**Text excerpt:**
Start of Block
FIRST PERSON
by Erica Barton
Google the term “Zoom fatigue,” and you’ll find countless articles explaining the COVID-19 pandemic and how to combat it. While the pandemic is affecting almost everyone these days, there are some who can assume the unnamed and unacknowledged perspective of able-bodied privilege. What’s not often discussed is how Zoom calls and other changes in how we communicate can actually benefit certain individuals in unique ways.
Maxfield Sparrow is an author and speaker who is on the autism spectrum. Earlier this year in an article he wrote that he agreed with others on the spectrum who felt that the rising use of Zoom actually “levels the social playing field for Autistic people.” He noted that many of the explanations for Zoom fatigue – such as having to work hard to read nonverbal communication or the pressure of being watched – are the daily lived experience of individuals on the autism spectrum. “We Autists live with these discomforts all our lives. In any situation where one group is freshly experiencing what another group lives with every day, there is an obvious emotional advantage to the group with a history of those experiences.”
I can understand where people like Sparrow were coming from. As a person with a visual disability, I appreciate the fact that video conferencing has provided me newfound access to visual content. Previously I would sit in meetings or conference sessions and listen as visual information such as slides or online documents were projected onto a screen for everyone to “see.” Now, with virtual meetings, when I sit in front of my laptop computer with assistive technology, I have access to what my colleagues have always seen.
End of Block
**Set of tasks:**
- A) Check each statement against the first-person essay on Zoom: (i) Maxfield Sparrow is on the autism spectrum. (ii) The writer has a hearing disability. (iii) Sparrow says Zoom makes social life harder for Autistic people. For each, answer yes or no and quote the words of the essay that settle it.
- B) In the first-person essay on Zoom, what does the writer use with a laptop computer to gain access to what colleagues see?
- C) Copy out of the first-person essay on Zoom everything from "FIRST PERSON" down to "in unique ways.".

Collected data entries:
Start of Block
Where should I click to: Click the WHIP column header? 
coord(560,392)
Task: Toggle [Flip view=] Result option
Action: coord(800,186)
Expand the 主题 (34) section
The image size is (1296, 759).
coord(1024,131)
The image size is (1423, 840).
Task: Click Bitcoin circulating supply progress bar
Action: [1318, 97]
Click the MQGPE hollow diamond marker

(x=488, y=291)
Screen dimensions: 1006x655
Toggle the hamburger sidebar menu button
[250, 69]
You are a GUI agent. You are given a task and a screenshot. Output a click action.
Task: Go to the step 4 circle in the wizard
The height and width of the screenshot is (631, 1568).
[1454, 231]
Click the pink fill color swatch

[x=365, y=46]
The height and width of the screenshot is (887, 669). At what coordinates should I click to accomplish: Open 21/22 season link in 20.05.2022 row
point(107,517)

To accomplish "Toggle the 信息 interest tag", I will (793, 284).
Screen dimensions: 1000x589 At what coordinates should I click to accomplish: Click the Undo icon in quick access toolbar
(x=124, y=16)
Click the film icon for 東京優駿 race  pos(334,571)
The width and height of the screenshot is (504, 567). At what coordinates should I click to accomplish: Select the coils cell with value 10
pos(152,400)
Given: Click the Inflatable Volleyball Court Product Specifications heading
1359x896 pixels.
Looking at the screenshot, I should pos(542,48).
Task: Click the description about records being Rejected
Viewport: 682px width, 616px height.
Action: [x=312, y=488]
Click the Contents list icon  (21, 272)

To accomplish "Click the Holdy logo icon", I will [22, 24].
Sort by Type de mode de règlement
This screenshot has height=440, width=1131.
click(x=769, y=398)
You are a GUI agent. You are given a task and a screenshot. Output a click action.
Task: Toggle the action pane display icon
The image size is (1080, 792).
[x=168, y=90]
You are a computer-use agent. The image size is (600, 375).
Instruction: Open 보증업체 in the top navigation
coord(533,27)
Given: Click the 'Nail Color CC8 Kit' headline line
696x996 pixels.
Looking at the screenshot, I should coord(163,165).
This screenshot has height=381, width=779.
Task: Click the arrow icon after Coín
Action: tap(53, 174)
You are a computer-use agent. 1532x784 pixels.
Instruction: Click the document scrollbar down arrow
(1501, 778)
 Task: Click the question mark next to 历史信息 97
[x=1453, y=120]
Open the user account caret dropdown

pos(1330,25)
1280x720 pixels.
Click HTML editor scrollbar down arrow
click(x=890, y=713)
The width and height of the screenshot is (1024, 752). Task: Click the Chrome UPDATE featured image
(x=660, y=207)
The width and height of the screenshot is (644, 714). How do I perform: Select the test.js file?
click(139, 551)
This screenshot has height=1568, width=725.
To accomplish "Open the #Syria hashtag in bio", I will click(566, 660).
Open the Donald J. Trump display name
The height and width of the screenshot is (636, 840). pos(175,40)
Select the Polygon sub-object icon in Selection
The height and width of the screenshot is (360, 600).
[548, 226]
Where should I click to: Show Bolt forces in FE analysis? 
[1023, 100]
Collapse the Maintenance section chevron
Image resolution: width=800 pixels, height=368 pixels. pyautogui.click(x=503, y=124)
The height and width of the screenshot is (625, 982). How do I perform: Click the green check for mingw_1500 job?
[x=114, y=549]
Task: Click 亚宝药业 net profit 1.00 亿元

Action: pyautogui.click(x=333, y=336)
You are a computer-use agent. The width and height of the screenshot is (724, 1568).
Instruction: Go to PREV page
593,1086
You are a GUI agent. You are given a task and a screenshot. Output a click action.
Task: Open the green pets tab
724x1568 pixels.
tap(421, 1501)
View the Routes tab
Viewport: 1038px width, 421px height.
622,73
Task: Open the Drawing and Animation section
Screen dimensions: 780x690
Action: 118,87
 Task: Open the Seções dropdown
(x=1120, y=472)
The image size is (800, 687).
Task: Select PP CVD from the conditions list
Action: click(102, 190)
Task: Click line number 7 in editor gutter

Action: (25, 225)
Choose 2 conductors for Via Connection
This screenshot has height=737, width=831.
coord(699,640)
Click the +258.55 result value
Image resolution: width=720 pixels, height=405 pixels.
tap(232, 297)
End of Block
**Solutions below:**
- A)
(i) Yes: "Maxfield Sparrow is an author and speaker who is on the autism spectrum."
(ii) No: "As a person with a visual disability"
(iii) No: "levels the social playing field for Autistic people."

- B) Assistive technology.

- C)
FIRST PERSON
by Erica Barton
Google the term “Zoom fatigue,” and you’ll find countless articles explaining the COVID-19 pandemic and how to combat it. While the pandemic is affecting almost everyone these days, there are some who can assume the unnamed and unacknowledged perspective of able-bodied privilege. What’s not often discussed is how Zoom calls and other changes in how we communicate can actually benefit certain individuals in unique ways.